Arte

Música para los ojos: teatro para sordos, una nueva apuesta

Cada vez son más las iniciativas culturales que tratan de ser inclusivas en torno a los grupos minoritarios y la discapacidad. Desde instituciones como la Fundación John Langdon Down hasta programas en museos como El Prado que busca reunir personas con síndrome de Down para entablar un diálogo con la institución. Cabe decir que este mismo museo posee un proyecto llamado Prohibido no tocar que sensibiliza a las personas ciegas al arte mediante el tacto; al final ¿quién no quisiera tocar una pintura?

La discapacidad, por lo tanto, no implica una desventaja, sino un reto creativo más a vencer. En esta ocasión, uno de los molinos a derribar es la posibilidad del teatro para personas sordomudas.
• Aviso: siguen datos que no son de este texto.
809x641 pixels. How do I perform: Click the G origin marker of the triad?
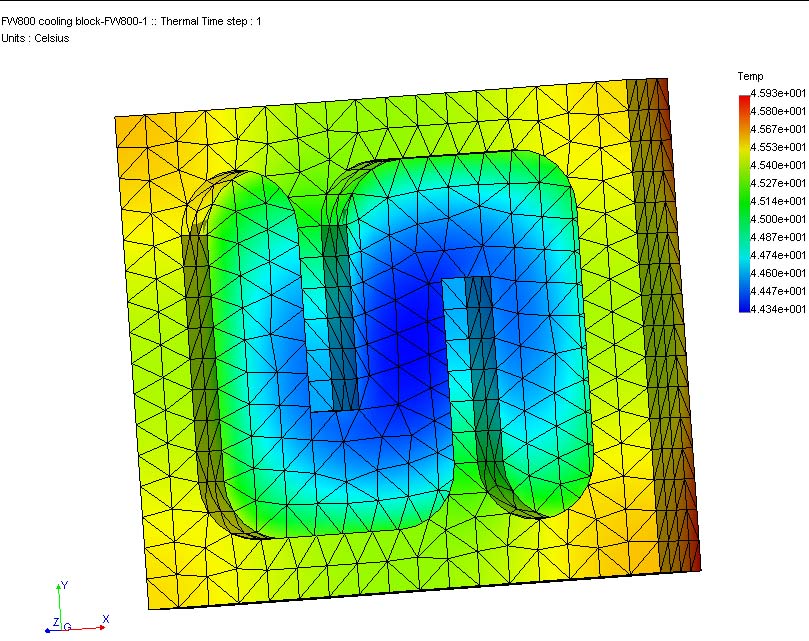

Es aquí donde surge Música para los ojos, una obra que actualmente se presenta en el Teatro Julio Castillo del Centro Cultural del Bosque.

Aquí una prueba de esta obra. Por supuesto, la experiencia en vivo es mucho mejor.

Esta puesta fue creada por la Coordinación Nacional de Teatro del Instituto Nacional de Bellas Artes y la Compañía Seña y Verbo en un esfuerzo por otorgar una experiencia escénica al público sordomudo.

¿Cómo surge esta producción? Comenta el director Sergio Bátiz: “Música para los ojos surgió de las imágenes silenciosas de los sordos y el aparentemente intangible universo de la música unidos en un lenguaje común: el teatro”.

¿En qué consiste la obra? En una especie de orquesta de cámara compuesta por tres actores sordos y un director oyente. Estos interpretan algunas joyas de la música clásica hecha por autores como Bach, Beethoven y Vivaldi en forma de historias.

Aunque suena intrépido, la producción logra trasladar el sonido al movimiento, es decir, las imágenes que se muestran capturan la esencia del lenguaje musical, y todo gracias a la presencia del arte digital. Para ahondar más en el cómo consiguen esta relación imagen-sonido, en esta producción se utiliza un libro de dibujos que funciona como partitura, dando como resultado un concierto completamente fuera de lo convencional. El resultado: todos los implicados, tanto actores como audiencia, realizan un viaje entre las distintas texturas y ritmos de las grandes composiciones de la humanidad.